A Model Context Protocol (MCP) server acts as a proxy between an external service that provides context, data, or capabilities to a Large Language Model (LLM) or AI application. MCP servers connect AI applications to external systems such as databases and web services, translating their responses into a format that the AI application can understand.
An MCP server that provides tools for Cloud Monitoring
Server Endpoints
An MCP service endpoint is the network address and communication interface (usually a URL) of the MCP server that an AI application (the Host for the MCP client) uses to establish a secure, standardized connection.
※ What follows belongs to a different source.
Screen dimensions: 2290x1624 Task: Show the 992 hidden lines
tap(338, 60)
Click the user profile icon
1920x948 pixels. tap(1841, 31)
It is the point of contact for the LLM to request context, call a tool, or access a resource. Google MCP endpoints can be global or regional.
The monitoring.googleapis.com MCP server has the following MCP endpoint:
- https://monitoring.googleapis.com/mcp
MCP Tools
An MCP tool is a function or executable capability that an MCP server exposes to a LLM or AI application to perform an action in the real world.
The monitoring.googleapis.com MCP server has the following tool:
| MCP Tools | |
|---|---|
| list_timeseries | Lists time series data from the Google Cloud Monitoring API |
Get MCP tool specifications
To get the MCP tool specifications for all tools in an MCP server, use the tools/list method. The following example demonstrates how to use curl to list all tools and their specifications currently available within the MCP server.
| Curl Request |
|---|
curl --location 'https://monitoring.googleapis.com/mcp' \ --header 'content-type: application/json' \ --header 'accept: application/json, text/event-stream' \ --data '{ "method": "tools/list", "jsonrpc": "2.0", "id": 1 }' |